- [Input material]:
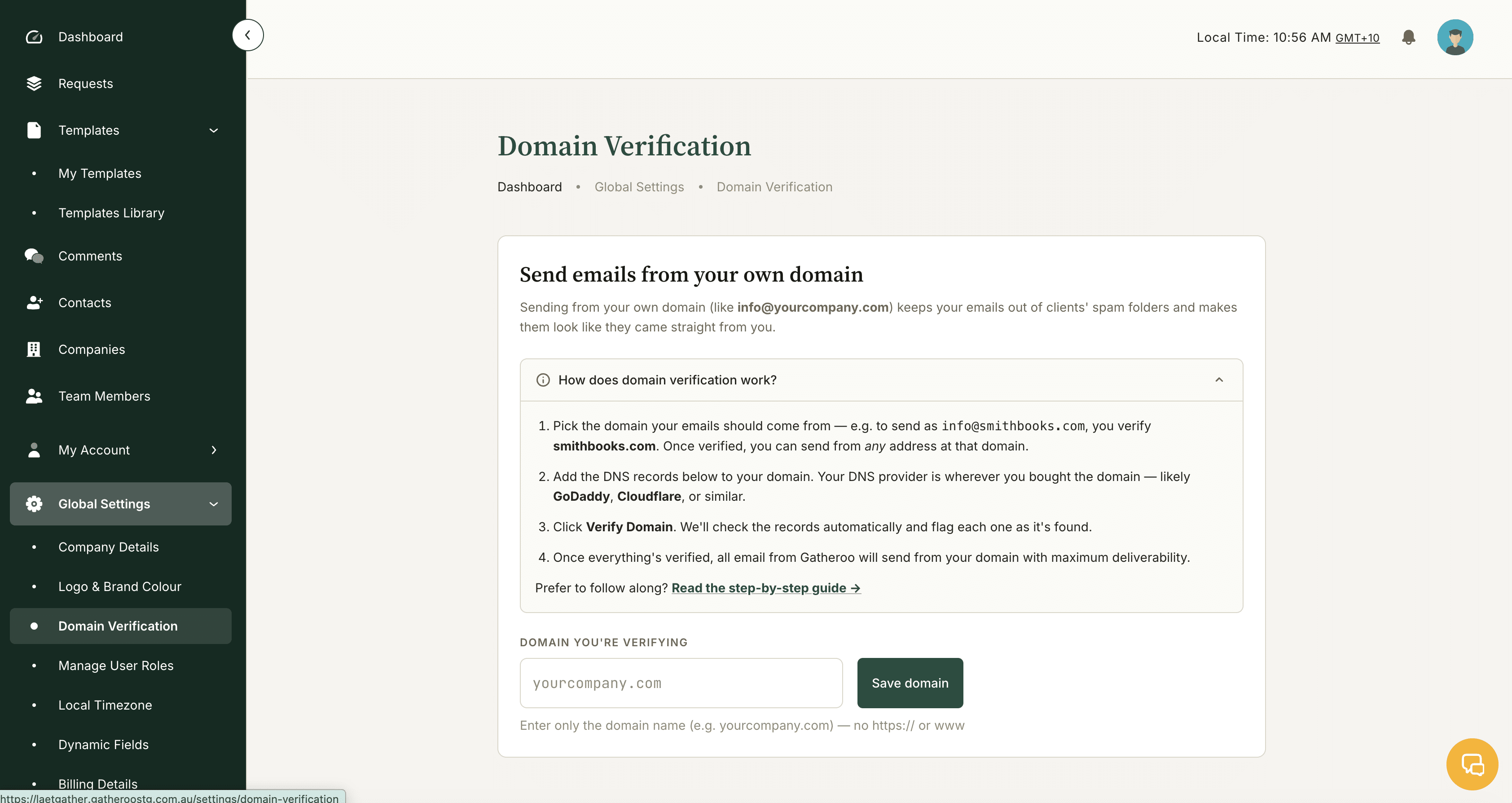Collapse the How does domain verification work section
The image size is (1512, 803).
point(1219,380)
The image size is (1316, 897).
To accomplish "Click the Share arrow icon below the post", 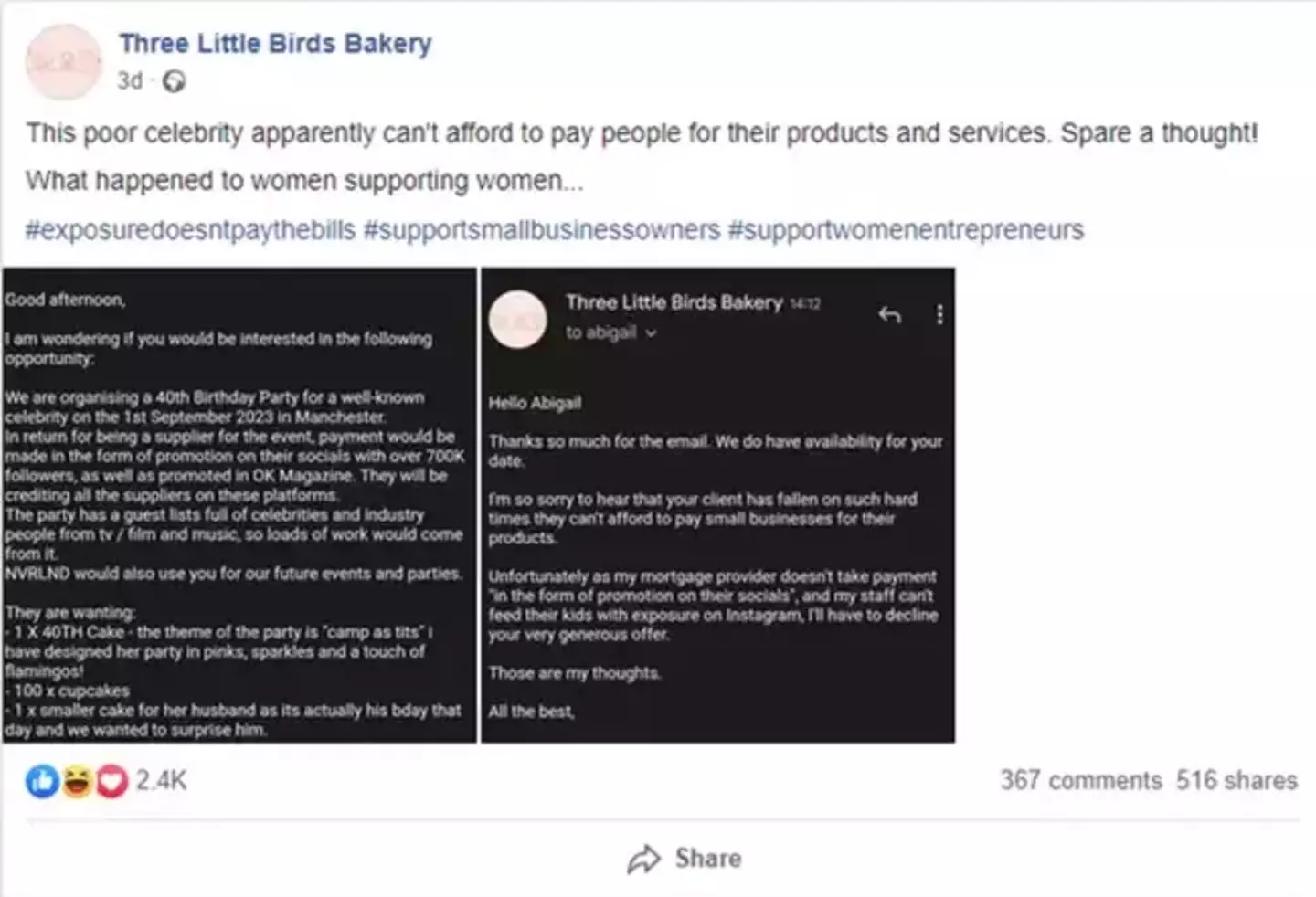I will (x=645, y=858).
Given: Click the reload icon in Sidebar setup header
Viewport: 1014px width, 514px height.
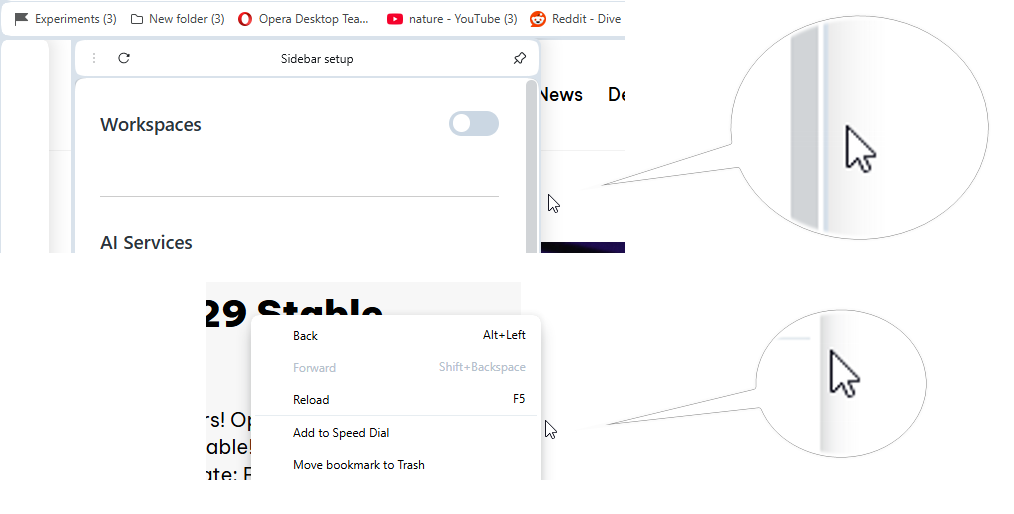Looking at the screenshot, I should pyautogui.click(x=124, y=58).
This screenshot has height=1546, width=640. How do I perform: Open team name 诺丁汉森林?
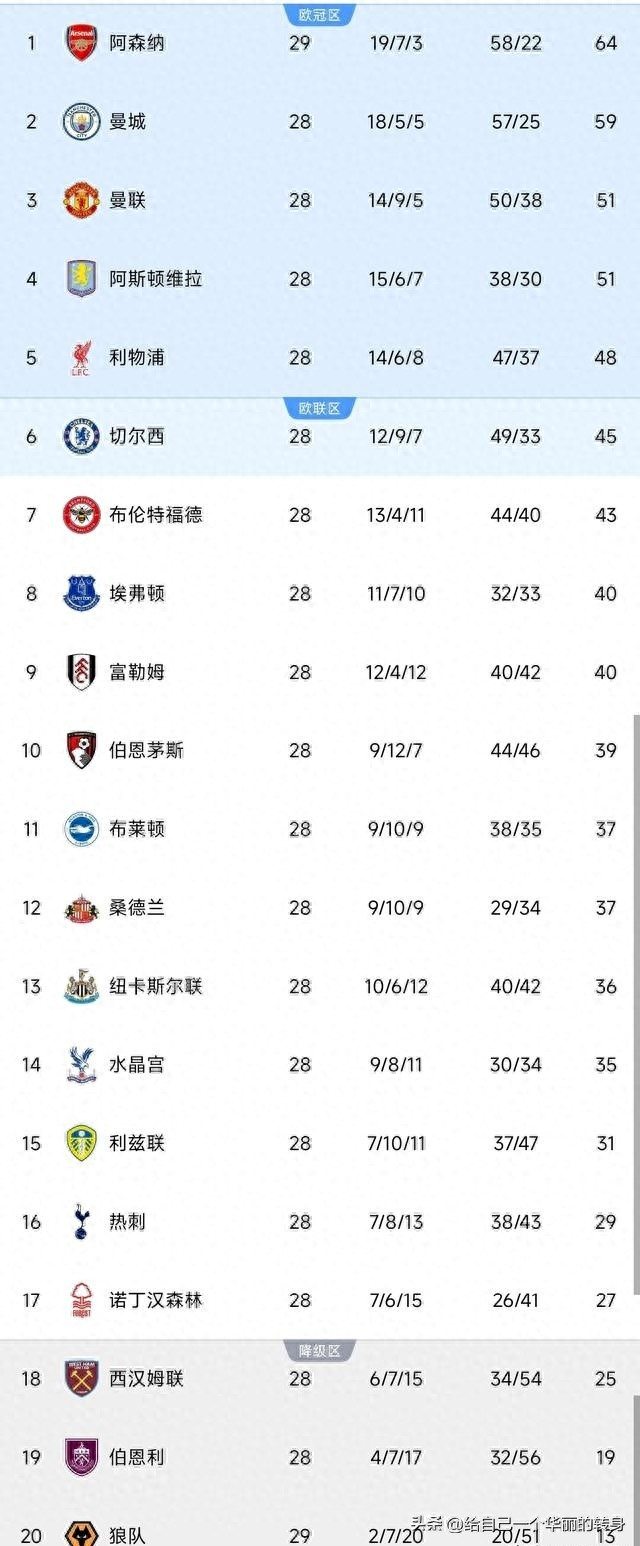pos(156,1300)
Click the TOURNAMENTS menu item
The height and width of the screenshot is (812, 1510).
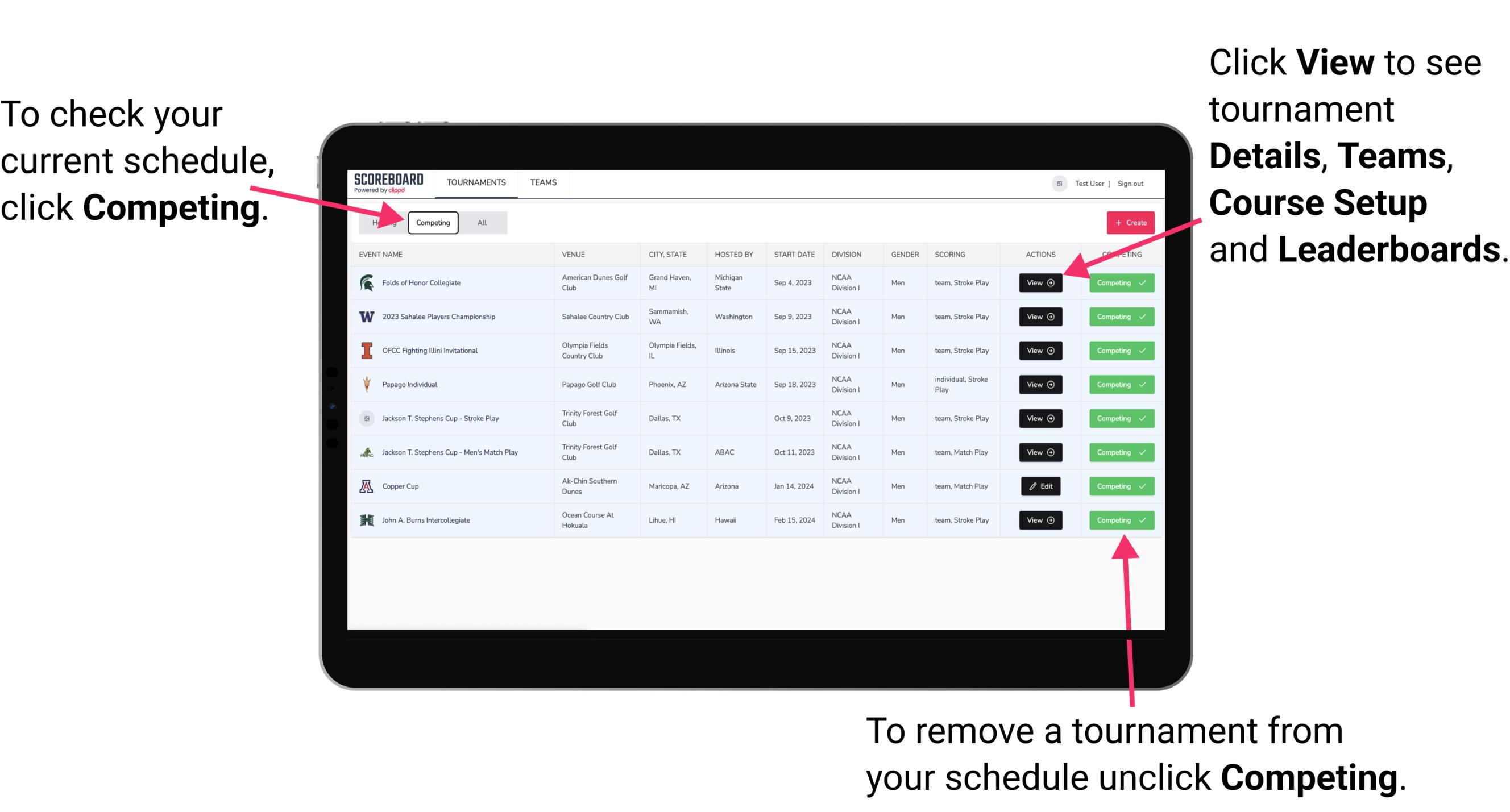tap(477, 183)
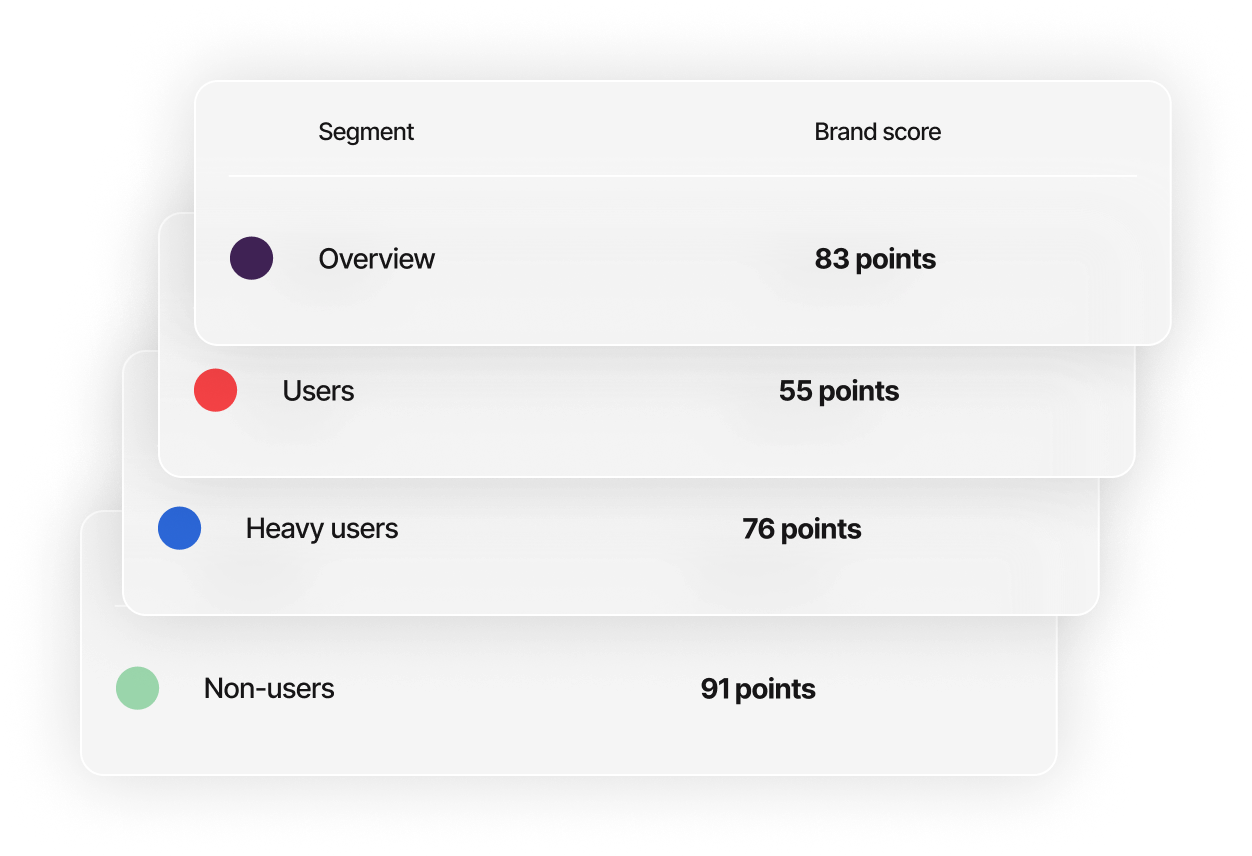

- [Activity]: An exact copy of the lines from the one with "Given: Click the" through the end of the entries above, both included, is the whole answer. It contains no pictures.

- [Answer to the problem]:
Given: Click the reload icon in Sidebar setup header
Viewport: 1014px width, 514px height.
Looking at the screenshot, I should pyautogui.click(x=124, y=58).
This screenshot has height=1546, width=640. How do I perform: Open team name 诺丁汉森林?
pos(156,1300)
Click the TOURNAMENTS menu item
The height and width of the screenshot is (812, 1510).
tap(477, 183)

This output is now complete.